### Assigned task
The response must consist of each line in the listing that has the word "language" in it.

### Records to use

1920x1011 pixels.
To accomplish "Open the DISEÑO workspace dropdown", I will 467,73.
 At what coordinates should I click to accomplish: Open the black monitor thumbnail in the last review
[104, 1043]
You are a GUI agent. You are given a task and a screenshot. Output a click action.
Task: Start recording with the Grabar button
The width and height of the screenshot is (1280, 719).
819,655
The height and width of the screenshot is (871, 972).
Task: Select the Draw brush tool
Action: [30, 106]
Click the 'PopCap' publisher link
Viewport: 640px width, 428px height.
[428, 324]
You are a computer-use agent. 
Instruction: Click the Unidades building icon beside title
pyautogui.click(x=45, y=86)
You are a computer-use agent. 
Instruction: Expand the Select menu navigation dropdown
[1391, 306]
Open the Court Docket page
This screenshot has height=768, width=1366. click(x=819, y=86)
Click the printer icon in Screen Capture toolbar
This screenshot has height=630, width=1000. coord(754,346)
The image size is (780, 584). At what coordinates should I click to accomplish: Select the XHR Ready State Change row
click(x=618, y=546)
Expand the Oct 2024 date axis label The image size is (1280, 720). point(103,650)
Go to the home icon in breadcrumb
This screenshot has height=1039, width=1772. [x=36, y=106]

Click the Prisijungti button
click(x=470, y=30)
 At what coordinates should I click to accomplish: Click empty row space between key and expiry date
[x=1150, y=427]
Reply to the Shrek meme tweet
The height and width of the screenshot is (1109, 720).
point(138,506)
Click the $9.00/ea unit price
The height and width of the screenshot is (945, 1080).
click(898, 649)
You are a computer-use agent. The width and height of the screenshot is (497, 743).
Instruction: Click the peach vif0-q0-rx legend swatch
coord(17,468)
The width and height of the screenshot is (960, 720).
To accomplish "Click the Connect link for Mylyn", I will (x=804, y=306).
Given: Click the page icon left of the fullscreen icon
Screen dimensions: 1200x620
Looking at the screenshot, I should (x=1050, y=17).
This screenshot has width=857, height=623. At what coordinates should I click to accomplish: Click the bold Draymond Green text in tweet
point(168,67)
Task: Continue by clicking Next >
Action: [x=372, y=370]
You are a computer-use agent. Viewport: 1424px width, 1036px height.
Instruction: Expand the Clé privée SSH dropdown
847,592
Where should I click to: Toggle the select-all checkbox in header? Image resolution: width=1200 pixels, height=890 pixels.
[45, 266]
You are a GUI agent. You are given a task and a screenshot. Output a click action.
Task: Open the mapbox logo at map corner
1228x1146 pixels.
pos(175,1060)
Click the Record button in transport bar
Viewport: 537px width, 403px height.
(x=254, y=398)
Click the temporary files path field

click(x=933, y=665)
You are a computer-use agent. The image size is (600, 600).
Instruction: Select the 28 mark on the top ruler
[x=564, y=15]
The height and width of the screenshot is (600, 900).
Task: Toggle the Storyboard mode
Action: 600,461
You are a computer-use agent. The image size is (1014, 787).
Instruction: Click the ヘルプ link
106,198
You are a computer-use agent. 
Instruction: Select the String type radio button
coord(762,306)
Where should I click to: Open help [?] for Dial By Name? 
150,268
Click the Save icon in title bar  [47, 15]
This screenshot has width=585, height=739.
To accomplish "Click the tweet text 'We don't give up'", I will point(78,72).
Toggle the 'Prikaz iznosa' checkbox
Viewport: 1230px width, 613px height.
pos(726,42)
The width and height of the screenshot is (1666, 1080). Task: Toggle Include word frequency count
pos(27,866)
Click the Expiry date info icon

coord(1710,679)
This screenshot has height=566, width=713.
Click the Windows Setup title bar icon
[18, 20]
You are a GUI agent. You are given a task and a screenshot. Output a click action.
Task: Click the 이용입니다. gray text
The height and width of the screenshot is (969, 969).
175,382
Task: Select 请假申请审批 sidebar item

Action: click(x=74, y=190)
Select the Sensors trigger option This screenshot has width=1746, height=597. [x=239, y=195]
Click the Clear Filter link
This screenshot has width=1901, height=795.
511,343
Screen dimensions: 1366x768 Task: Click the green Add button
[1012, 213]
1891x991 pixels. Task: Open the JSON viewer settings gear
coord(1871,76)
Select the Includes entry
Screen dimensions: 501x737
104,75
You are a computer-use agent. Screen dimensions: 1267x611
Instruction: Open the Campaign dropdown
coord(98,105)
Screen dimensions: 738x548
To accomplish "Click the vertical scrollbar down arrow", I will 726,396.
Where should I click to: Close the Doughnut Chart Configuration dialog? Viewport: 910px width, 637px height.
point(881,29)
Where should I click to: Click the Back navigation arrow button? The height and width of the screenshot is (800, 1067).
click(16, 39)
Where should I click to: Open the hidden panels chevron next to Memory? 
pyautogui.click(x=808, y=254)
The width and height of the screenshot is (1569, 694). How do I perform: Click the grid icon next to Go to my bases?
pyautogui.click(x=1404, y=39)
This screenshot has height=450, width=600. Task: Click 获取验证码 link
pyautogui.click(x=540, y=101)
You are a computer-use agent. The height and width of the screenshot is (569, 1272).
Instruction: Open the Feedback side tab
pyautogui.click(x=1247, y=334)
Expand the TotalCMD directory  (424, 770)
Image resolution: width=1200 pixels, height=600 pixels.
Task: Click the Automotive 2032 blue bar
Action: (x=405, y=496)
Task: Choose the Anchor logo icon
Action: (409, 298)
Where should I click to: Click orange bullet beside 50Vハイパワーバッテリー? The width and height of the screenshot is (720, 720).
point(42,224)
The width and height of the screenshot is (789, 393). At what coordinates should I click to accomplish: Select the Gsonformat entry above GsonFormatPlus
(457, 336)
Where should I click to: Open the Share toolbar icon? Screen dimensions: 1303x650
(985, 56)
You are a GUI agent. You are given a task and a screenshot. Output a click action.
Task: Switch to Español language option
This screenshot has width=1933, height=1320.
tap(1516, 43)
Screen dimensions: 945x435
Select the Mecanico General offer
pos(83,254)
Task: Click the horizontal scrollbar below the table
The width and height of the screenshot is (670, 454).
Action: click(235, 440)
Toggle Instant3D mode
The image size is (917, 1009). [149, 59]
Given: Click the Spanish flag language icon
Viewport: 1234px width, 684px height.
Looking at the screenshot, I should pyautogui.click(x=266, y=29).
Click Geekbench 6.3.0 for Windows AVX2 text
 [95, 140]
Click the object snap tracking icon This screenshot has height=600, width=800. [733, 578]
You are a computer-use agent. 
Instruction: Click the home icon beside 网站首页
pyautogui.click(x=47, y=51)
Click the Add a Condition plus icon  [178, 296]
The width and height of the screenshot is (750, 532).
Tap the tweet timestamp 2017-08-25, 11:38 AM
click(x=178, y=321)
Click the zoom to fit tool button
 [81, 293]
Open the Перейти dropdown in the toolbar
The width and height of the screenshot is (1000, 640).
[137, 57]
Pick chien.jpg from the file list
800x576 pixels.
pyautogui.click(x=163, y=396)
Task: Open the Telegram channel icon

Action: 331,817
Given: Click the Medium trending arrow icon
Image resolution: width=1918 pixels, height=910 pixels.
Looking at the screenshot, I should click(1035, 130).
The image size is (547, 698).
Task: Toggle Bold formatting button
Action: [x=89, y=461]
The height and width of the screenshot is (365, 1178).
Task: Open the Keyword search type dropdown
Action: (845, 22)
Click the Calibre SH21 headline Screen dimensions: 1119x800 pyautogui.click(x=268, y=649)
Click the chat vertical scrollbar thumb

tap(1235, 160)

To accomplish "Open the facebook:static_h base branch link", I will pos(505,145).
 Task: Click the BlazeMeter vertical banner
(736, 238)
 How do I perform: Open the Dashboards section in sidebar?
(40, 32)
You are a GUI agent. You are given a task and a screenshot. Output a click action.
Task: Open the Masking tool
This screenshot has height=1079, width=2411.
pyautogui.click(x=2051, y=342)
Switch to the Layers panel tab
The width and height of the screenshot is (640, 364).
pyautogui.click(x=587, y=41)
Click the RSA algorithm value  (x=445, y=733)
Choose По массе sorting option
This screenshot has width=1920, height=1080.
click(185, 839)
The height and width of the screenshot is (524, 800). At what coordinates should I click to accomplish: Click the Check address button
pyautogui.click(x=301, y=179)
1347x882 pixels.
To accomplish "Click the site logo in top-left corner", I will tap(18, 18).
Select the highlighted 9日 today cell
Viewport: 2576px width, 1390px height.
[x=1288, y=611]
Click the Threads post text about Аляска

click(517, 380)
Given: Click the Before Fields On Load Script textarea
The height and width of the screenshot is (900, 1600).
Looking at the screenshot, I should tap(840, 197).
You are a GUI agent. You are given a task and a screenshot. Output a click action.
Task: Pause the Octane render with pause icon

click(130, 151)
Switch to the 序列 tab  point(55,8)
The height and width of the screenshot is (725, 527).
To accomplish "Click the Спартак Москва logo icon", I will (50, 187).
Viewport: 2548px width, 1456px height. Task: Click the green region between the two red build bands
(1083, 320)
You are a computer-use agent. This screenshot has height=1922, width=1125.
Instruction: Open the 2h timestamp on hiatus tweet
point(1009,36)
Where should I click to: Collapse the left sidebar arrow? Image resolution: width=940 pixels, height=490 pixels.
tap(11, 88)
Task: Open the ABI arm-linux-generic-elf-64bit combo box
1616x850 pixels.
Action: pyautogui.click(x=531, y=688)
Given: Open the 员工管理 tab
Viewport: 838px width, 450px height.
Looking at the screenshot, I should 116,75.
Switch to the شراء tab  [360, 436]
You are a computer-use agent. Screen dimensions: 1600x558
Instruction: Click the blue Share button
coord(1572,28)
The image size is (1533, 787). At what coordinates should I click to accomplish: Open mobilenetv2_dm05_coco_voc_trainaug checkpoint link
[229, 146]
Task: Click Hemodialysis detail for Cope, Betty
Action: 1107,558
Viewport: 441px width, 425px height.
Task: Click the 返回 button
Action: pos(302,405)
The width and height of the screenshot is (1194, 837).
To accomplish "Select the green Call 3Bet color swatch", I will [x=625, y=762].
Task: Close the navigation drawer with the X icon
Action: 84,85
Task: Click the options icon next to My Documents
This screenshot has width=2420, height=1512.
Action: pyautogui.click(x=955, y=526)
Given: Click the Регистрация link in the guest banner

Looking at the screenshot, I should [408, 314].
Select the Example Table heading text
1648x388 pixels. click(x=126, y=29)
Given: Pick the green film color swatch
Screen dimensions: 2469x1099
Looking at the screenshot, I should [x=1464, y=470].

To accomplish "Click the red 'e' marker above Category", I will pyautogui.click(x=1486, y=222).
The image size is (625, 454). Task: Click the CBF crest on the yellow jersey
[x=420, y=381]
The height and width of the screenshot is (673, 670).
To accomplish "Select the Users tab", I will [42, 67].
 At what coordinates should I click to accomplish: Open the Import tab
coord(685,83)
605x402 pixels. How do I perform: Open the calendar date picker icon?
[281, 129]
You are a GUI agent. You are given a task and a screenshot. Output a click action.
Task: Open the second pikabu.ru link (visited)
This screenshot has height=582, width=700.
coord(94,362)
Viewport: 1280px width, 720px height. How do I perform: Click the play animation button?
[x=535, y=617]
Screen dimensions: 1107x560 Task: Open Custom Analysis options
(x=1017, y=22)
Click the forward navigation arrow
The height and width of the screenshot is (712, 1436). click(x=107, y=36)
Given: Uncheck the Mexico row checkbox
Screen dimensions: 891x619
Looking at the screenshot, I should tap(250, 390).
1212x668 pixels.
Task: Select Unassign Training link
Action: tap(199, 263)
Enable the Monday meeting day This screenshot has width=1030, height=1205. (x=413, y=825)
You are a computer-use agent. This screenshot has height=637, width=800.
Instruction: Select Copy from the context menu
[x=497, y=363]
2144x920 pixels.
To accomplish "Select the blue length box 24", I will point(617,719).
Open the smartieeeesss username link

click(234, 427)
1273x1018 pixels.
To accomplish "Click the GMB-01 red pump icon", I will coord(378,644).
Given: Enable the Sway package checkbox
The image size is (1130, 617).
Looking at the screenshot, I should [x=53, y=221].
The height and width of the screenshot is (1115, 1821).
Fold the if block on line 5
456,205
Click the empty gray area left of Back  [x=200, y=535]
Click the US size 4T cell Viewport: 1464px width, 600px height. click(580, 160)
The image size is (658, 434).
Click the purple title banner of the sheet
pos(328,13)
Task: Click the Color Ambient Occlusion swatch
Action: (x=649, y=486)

### Expected answer
Task: Switch to Español language option
Given: Click the Spanish flag language icon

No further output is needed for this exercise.